◆ What you should do
Reproduce the lines of the material below verbatim, from the line with "You are a computer-use agent. Viewport: 1092px" to the line with "pos(897,17)", both included.

◆ Stored data
-*-

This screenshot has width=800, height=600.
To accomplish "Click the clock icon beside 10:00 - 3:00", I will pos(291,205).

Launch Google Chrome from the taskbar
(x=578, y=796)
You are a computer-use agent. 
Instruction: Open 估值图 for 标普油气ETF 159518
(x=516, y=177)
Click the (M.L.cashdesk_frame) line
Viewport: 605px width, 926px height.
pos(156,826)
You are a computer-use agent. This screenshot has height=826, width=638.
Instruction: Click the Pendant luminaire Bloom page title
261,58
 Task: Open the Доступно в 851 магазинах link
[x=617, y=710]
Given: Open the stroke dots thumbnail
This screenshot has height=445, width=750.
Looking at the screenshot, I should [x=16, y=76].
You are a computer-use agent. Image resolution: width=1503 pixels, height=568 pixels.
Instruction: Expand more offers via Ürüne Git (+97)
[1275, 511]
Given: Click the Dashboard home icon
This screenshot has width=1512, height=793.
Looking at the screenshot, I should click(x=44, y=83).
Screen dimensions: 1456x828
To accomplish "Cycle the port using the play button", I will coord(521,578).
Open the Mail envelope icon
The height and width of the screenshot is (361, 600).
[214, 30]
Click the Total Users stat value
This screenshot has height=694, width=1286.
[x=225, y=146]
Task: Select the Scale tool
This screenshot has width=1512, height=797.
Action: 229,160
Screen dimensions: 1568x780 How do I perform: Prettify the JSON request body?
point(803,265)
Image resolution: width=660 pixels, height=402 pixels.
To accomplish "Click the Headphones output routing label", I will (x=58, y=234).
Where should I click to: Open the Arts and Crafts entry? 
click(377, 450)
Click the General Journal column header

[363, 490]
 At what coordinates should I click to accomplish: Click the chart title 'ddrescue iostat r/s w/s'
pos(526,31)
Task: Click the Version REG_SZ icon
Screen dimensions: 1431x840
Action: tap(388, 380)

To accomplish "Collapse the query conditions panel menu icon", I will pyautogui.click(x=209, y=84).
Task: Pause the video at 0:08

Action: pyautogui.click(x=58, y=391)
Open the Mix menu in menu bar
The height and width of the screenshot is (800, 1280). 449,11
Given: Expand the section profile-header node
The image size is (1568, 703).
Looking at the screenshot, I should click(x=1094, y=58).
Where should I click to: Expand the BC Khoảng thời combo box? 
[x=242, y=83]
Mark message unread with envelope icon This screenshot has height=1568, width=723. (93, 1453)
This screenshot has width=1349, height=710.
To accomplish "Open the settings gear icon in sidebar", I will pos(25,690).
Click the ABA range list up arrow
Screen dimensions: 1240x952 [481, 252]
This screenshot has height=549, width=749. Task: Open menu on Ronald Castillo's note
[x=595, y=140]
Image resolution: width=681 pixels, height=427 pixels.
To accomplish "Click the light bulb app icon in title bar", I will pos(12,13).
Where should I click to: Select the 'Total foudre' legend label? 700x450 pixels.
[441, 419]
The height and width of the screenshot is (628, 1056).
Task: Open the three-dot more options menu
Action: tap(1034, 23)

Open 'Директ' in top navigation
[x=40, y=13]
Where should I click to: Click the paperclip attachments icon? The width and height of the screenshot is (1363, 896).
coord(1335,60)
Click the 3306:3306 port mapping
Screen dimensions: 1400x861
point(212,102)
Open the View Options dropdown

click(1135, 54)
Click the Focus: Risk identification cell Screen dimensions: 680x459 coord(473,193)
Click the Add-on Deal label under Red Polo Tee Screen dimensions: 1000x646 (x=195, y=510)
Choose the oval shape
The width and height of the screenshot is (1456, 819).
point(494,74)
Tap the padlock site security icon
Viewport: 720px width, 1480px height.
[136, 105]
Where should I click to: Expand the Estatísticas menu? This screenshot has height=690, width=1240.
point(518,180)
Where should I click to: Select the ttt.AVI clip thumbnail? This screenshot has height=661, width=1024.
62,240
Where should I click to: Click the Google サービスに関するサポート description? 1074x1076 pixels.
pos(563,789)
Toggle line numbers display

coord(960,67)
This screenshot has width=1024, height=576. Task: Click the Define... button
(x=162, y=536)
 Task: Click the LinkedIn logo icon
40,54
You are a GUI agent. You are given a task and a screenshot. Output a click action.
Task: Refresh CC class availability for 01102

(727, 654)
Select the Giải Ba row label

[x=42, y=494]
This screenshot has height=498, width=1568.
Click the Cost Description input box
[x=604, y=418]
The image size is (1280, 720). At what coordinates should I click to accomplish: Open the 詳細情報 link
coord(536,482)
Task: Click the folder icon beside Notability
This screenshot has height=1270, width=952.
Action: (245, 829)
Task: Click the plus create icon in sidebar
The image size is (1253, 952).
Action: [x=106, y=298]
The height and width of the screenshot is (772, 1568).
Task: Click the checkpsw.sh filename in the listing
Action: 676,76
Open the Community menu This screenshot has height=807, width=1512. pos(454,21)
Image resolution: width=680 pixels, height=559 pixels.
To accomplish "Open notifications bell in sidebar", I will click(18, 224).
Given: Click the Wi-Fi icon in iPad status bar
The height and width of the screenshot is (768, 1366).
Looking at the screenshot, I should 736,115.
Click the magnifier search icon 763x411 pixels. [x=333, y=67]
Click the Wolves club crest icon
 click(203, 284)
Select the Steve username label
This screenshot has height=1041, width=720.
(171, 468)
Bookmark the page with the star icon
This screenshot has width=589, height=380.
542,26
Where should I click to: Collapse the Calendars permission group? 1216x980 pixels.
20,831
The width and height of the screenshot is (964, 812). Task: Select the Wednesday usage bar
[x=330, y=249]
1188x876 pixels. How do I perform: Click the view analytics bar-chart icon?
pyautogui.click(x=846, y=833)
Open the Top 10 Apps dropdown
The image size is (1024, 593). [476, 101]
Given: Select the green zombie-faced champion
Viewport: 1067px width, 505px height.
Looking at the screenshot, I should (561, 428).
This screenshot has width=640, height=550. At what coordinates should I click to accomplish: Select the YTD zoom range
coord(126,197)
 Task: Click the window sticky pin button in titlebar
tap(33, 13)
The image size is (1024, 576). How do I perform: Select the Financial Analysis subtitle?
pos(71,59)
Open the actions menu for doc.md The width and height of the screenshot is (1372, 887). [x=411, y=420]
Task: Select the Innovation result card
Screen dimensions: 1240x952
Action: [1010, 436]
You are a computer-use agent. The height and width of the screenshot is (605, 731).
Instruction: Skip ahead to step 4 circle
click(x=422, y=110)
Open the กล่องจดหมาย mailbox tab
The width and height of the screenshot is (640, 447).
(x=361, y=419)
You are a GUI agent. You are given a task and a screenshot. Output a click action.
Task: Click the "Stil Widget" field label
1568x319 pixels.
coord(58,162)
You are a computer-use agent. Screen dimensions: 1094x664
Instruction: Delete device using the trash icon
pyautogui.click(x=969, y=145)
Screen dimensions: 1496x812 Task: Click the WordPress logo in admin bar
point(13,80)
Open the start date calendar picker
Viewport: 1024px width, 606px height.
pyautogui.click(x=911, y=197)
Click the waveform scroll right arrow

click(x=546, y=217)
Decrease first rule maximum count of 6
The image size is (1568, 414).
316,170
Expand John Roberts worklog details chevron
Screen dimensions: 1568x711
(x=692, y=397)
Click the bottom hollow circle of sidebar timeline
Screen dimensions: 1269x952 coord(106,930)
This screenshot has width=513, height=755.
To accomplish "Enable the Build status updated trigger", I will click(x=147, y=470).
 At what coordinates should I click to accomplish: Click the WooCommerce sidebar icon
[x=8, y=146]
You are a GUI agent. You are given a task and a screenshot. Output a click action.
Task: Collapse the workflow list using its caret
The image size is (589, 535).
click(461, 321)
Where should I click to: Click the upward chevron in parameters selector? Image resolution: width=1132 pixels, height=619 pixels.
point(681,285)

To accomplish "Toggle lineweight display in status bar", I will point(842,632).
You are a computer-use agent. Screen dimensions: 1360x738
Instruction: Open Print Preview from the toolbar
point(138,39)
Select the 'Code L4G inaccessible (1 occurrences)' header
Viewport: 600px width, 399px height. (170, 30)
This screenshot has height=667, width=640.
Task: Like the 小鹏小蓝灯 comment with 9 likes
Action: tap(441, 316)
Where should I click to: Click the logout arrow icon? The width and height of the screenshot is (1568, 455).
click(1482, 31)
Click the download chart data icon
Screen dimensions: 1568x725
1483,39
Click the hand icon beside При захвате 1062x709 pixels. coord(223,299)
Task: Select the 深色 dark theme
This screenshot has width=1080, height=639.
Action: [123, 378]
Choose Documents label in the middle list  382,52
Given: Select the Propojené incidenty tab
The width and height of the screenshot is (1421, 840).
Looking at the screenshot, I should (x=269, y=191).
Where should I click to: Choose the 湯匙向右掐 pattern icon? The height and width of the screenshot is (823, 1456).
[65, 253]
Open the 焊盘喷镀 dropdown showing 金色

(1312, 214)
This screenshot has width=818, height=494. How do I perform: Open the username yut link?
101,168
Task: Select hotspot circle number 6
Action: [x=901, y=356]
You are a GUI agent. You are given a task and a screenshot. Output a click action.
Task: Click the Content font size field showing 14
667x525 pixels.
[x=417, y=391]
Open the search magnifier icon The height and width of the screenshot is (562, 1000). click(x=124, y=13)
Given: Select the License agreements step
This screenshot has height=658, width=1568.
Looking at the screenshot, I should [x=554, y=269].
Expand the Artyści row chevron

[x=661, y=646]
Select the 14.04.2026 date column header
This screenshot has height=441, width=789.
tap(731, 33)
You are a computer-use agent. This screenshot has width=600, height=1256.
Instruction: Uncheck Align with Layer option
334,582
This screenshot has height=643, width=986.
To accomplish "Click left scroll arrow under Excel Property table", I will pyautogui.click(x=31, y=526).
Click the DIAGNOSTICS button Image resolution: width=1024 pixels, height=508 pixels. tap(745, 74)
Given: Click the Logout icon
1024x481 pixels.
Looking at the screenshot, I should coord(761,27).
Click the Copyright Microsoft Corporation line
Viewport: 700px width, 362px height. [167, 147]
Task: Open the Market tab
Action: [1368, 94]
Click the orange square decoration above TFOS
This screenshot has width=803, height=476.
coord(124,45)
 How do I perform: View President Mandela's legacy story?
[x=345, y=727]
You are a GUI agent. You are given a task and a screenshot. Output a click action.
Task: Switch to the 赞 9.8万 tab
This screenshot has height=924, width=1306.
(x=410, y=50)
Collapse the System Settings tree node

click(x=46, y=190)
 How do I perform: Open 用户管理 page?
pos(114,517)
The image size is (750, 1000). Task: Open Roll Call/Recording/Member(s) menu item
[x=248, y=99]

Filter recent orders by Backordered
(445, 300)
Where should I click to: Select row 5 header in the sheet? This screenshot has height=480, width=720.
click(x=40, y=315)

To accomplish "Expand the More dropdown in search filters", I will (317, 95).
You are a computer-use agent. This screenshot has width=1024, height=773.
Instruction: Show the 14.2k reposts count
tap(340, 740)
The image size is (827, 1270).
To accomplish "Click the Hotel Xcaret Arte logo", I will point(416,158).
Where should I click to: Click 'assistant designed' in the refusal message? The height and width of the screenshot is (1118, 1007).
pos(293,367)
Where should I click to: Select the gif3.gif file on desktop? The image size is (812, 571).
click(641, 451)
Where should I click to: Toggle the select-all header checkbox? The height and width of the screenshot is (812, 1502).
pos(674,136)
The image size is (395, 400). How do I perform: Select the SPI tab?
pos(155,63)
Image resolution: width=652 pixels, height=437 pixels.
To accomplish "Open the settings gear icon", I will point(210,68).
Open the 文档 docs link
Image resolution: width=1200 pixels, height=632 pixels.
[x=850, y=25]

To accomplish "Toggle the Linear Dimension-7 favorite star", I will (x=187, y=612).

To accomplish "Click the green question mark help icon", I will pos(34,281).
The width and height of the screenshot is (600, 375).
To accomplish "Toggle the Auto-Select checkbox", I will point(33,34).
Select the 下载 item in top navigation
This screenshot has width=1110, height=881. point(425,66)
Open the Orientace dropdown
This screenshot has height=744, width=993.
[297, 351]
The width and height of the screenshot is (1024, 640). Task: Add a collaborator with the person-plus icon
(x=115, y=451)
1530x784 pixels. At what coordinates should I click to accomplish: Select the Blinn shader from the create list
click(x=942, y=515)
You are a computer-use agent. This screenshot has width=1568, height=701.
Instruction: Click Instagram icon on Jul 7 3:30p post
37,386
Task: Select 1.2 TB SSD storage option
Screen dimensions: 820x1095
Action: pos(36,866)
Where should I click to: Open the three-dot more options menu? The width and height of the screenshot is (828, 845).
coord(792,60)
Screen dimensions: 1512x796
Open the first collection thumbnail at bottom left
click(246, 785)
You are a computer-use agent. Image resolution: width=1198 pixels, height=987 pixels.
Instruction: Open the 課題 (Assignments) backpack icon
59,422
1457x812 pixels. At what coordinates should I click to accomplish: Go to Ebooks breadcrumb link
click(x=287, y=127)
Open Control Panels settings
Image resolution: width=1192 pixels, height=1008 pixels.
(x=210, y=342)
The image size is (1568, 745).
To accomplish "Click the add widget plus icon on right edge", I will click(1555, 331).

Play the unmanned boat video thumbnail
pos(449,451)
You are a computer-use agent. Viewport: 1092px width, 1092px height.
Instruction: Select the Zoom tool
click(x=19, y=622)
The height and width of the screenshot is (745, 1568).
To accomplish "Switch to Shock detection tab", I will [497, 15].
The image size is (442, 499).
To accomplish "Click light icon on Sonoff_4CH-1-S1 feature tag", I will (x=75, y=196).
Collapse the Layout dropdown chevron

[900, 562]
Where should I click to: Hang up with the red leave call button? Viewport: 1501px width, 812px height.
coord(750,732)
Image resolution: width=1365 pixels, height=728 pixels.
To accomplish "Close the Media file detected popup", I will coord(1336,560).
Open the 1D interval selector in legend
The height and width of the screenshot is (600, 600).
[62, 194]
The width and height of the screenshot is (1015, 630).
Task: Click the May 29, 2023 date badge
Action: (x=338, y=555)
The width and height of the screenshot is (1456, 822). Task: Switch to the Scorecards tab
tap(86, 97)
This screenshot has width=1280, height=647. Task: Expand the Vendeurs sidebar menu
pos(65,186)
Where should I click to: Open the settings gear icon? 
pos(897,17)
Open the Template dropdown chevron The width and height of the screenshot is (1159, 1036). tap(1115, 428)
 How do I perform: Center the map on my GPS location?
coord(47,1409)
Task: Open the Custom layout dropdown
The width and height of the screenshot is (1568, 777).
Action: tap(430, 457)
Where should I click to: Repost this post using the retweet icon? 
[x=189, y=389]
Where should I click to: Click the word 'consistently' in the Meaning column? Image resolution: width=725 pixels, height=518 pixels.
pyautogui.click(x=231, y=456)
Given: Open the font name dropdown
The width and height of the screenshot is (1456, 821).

-*-

◆ Written reply
You are a computer-use agent. Viewport: 1092px width, 1092px height.
Instruction: Select the Zoom tool
click(x=19, y=622)
The height and width of the screenshot is (745, 1568).
To accomplish "Switch to Shock detection tab", I will [497, 15].
The image size is (442, 499).
To accomplish "Click light icon on Sonoff_4CH-1-S1 feature tag", I will (x=75, y=196).
Collapse the Layout dropdown chevron

[900, 562]
Where should I click to: Hang up with the red leave call button? Viewport: 1501px width, 812px height.
coord(750,732)
Image resolution: width=1365 pixels, height=728 pixels.
To accomplish "Close the Media file detected popup", I will coord(1336,560).
Open the 1D interval selector in legend
The height and width of the screenshot is (600, 600).
[62, 194]
The width and height of the screenshot is (1015, 630).
Task: Click the May 29, 2023 date badge
Action: (x=338, y=555)
The width and height of the screenshot is (1456, 822). Task: Switch to the Scorecards tab
tap(86, 97)
This screenshot has width=1280, height=647. Task: Expand the Vendeurs sidebar menu
pos(65,186)
Where should I click to: Open the settings gear icon? 
pos(897,17)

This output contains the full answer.